Ms. Crabtree had been telling her 1st grade class the story of the discovery of America by Columbus.

She concluded with, "And all this happened more than 500 years ago."

"Wow!" exclaimed Little Johnny, "What a great memory you have!"

Choking Fee

When the wealthy businessman choked on a fish bone at a restaurant, he was fortunate that a doctor was seated at a nearby table.

Springing up, the doctor skillfully removed the bone and saved the man's life.

As soon as the fellow had calmed himself and could talk again, he thanked the surgeon enthusiastically and offered to pay him for his services.

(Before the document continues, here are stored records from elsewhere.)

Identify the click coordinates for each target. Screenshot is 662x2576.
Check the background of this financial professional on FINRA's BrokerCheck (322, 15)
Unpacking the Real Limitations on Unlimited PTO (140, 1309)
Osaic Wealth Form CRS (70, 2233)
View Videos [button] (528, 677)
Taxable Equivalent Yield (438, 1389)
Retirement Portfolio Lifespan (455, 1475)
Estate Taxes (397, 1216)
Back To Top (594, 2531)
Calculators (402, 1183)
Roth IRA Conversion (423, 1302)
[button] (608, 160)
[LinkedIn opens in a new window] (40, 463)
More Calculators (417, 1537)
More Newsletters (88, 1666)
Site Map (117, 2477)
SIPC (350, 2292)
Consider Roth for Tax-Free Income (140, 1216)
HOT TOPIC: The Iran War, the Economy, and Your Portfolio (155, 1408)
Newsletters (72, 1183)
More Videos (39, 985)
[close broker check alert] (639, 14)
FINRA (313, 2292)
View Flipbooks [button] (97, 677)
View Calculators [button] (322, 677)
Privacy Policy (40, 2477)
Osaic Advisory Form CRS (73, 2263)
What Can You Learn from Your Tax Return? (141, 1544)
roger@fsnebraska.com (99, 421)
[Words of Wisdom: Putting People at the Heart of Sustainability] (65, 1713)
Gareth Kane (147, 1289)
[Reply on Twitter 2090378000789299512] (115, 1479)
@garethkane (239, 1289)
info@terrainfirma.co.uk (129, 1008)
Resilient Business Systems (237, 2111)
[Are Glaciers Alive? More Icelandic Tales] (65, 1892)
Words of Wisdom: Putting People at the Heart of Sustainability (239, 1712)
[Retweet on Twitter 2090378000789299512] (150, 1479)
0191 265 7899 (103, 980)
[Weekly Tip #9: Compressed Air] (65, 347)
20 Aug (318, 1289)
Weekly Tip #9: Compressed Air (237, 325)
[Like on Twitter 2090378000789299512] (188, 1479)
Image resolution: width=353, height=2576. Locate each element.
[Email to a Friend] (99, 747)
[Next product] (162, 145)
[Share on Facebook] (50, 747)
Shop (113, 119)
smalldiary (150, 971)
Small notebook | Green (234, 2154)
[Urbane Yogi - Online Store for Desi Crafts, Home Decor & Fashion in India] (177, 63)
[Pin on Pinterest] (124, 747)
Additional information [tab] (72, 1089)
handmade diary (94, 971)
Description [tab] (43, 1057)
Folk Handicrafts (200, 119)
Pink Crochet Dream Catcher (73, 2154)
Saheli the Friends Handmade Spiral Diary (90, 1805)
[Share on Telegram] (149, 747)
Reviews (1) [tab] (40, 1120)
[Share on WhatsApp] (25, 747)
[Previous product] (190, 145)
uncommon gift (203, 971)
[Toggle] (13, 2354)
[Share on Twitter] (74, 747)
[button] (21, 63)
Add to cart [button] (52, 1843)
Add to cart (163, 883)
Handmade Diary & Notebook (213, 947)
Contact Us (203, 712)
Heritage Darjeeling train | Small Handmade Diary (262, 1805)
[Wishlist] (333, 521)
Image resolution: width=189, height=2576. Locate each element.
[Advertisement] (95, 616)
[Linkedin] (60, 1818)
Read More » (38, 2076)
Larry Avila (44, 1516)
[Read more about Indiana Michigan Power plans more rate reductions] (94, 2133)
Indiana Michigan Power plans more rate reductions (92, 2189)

"Just name the fee," he croaked gratefully.

"Okay," replied the doctor. "How about half of what you'd have offered when the bone was still stuck in your throat?"

Punching Criminal

One night, a lady stumbled into the police station with a black eye. She claimed she heard a noise in her back yard and went to investigate. The next thing she knew, she was hit in the eye and knocked out cold.

An officer was sent to her house to investigate, and he returned 1-1/2 hours later with a black eye.

"Did you get hit by the same person?" his captain asked.
"No," he replied. "I stepped on the same rake."